Sources say that this is because most of the site’s traffic comes from search engine optimisation – over 50 per cent, according to a company-wide email from February – and on paid posts on Facebook. (Google and Facebook regularly update their algorithms impacting publishers; in June the Daily Mail said it lost half of its website traffic due to Google’s changes). To lower the overall spend on paid social media advertising, the company has increasingly relied on paid traffic from the global south, where the cost per click is lower than in its core markets of the US and UK, former senior sources said.
“On the business side, we are very confident that our fast increasing branded content revenue, and the launch of our Online Travel Agency in July, allowing our engaged monthly audience of 18M to book places to stay and experiences, will propel our business to the next level,” the company spokesperson said.
In recent weeks, Naudts has been on the charm offensive, first writing a company-wide email to employees on May 28 and then doing the Forbes interview, in which he says he was “sometimes lacking in empathy” (in an all staff email following the publication of the piece he said some of his words had been “distorted and turned for effect”).
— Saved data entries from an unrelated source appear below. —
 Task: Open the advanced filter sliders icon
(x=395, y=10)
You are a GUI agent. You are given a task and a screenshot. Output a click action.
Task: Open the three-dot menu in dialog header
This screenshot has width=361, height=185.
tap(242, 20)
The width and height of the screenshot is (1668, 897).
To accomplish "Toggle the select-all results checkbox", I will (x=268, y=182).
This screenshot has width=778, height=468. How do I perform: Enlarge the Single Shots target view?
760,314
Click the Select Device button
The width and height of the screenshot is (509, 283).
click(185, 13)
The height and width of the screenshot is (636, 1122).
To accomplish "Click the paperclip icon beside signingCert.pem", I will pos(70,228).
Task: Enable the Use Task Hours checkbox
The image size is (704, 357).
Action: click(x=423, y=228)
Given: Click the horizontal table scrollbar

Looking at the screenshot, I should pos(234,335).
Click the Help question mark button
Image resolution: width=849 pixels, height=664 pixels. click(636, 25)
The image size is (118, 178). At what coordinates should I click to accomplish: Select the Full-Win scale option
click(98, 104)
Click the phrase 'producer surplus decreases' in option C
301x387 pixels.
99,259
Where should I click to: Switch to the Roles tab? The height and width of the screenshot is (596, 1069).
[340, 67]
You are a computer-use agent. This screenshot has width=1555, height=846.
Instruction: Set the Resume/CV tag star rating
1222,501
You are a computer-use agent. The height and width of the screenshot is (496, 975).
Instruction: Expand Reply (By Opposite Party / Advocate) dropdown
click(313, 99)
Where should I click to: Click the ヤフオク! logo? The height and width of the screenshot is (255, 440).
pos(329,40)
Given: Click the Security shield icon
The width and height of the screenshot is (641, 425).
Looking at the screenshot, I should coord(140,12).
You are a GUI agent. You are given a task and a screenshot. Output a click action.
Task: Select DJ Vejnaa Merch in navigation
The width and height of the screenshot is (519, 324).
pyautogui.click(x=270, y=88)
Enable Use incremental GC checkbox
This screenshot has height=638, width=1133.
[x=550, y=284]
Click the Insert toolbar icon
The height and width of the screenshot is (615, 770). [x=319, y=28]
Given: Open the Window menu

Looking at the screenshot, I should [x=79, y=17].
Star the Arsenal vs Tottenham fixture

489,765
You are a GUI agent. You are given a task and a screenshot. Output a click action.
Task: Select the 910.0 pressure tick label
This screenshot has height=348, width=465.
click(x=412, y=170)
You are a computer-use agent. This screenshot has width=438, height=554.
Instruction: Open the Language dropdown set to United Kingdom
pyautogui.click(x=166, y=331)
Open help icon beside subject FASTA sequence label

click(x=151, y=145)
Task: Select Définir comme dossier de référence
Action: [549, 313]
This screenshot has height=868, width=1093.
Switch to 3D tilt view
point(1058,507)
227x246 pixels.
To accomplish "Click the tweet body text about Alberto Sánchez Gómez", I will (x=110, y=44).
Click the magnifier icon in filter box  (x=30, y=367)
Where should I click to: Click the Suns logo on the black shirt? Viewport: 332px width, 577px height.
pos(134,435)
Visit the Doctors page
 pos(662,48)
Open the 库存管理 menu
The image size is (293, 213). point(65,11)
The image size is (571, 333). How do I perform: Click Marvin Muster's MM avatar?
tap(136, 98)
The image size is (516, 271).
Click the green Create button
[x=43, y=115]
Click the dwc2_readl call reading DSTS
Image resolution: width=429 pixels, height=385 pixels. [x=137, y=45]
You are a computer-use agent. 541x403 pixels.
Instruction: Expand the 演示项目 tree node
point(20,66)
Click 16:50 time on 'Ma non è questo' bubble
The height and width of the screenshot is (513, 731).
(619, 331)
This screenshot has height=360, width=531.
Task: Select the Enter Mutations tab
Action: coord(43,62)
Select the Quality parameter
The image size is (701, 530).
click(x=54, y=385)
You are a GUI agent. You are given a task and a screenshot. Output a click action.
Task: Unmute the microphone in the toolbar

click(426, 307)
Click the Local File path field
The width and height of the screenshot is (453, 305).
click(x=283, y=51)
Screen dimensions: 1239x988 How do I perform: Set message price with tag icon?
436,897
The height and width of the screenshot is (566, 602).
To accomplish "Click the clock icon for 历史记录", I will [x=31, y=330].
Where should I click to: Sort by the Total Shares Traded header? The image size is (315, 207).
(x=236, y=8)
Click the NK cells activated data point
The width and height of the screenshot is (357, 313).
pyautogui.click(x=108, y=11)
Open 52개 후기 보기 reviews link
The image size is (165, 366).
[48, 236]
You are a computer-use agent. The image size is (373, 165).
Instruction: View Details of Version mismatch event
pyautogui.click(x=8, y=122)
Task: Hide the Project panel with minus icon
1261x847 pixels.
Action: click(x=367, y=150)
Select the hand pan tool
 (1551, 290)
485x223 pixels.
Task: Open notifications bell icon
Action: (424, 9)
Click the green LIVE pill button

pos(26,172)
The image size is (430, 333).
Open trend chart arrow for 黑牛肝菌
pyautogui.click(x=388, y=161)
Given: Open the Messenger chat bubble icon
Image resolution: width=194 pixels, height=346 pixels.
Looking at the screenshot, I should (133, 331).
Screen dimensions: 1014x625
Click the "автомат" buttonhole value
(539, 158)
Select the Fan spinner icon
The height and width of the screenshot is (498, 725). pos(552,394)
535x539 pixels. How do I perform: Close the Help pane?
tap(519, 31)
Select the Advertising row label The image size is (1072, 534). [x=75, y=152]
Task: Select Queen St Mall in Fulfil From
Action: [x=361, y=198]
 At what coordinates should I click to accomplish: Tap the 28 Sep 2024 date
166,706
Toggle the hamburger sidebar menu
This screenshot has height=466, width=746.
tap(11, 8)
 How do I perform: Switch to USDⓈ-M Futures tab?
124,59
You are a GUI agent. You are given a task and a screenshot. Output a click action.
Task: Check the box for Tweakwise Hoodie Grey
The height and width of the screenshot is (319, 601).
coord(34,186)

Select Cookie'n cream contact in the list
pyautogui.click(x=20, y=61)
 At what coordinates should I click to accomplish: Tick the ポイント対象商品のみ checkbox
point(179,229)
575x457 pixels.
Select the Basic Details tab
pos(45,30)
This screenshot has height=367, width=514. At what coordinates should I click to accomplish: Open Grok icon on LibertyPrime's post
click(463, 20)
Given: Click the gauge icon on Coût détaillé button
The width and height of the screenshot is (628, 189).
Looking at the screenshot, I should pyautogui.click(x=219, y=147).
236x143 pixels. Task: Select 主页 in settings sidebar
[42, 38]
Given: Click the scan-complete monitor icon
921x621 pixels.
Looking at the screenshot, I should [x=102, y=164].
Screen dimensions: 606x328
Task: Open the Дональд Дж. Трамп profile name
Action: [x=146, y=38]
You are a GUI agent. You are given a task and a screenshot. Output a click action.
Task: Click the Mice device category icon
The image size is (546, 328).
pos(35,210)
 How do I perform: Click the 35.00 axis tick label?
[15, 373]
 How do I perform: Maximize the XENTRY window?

In the email he says the company will now focus on becoming “a great place to work with an excellent, data-driven performance and people culture”.
He then goes on to list a number of initiatives, including weekly company meetings and using “short and long-term objectives and key results (OKRs)” to improve its working practices. According to Culture Trip’s 2018 internal survey, which it did not provide details of how it was conducted, 99.1 per cent of staff said they approved of the CEO.
A Culture Trip spokesperson also says that in response to concerns raised by past and present employees the company has in the last month “opened up channels for feedback and two way communication between leadership and staff”, and “re-launched our values”. “We are launching an employee survey as we speak, which will be quarterly,” the spokesperson said. “Everyone at our company is 100 per cent committed to making Culture Trip an outstanding place to work.”
It is hard to know the extent to which the introduction of these initiatives will significantly change the atmosphere at Culture Trip, or address the concerns many employees have. Following WIRED’s approach to Culture Trip for comment on the issues raised in this article, the company’s general counsel emailed us saying “many of the allegations are false or inaccurate, in particular the allegation that Kris Naudts bullies staff.”
Naudts sent staff an email saying a “short article” would appear on WIRED UK, “highlighting and amplifying things we have got wrong in the past”. The email goes on to say that the article, which had not been seen by Naudts as it had yet to be published, “could certainly be more nuanced and balanced, and fairer”.
What is clear is that the company continues to bleed talent, particularly among those who are charged with fixing the company’s culture. Since March, at least 13 people have left the HR and recruitment departments, including the diversity and inclusion manager. Both Naudts’ personal assistant and executive assistant also resigned in the last few weeks. In the email sent to staff, Naudts announced the chief marketing officer, Mike Fox, and the vice president for global growth marketing, Sarah Conrad, were also leaving Culture Trip.
Among some former employees, there is little faith in Naudts’ ability to change the course of the company. One former vice president even said: “The only meaningful cultural change he could make would be to step down”.